Extracted records:
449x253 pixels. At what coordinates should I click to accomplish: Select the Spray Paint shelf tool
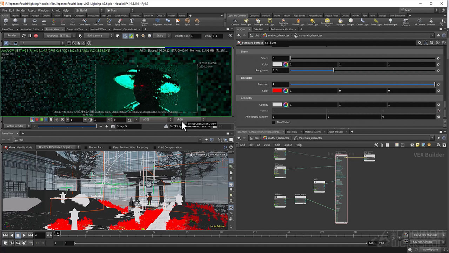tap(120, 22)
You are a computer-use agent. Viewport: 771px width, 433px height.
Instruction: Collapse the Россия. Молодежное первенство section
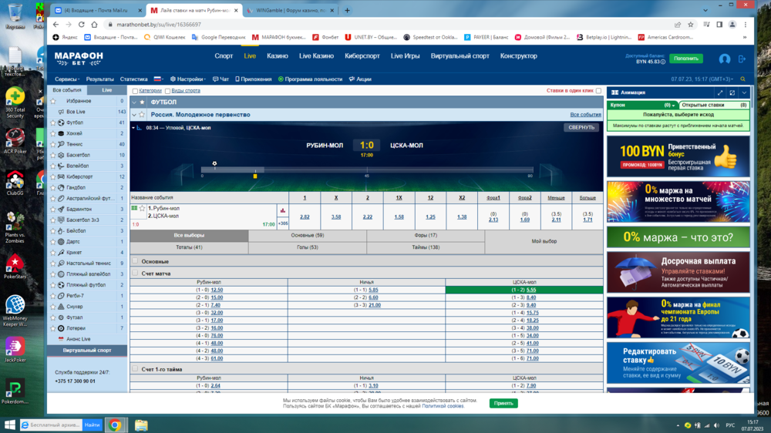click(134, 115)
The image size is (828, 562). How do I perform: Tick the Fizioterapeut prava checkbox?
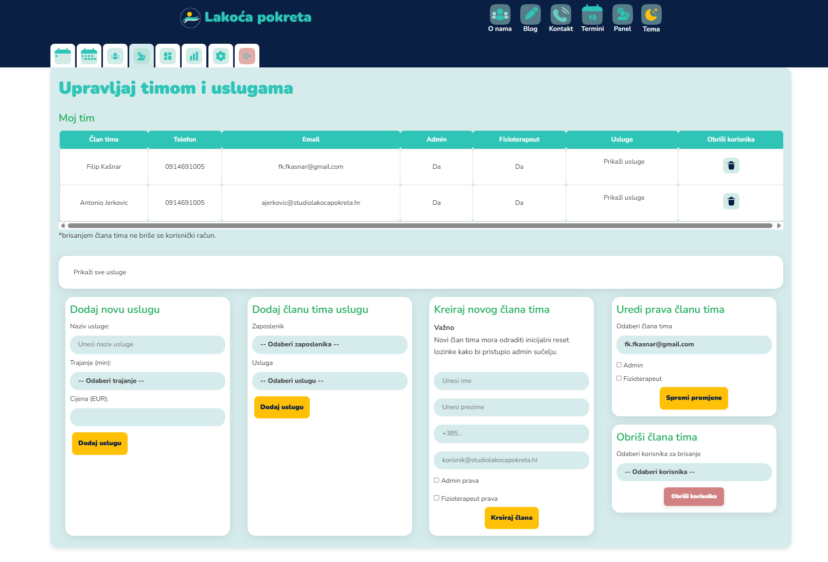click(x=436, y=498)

**REQUIRED WORK**
A faithful, word-for-word copy of the data is needed; the pictures should not appear in it.

**ANSWER SECTION**
449x253 pixels. At what coordinates should I click to accomplish: Select the Spray Paint shelf tool
tap(120, 22)
You are a computer-use agent. Viewport: 771px width, 433px height.
Instruction: Collapse the Россия. Молодежное первенство section
click(134, 115)
The image size is (828, 562). How do I perform: Tick the Fizioterapeut prava checkbox?
click(x=436, y=498)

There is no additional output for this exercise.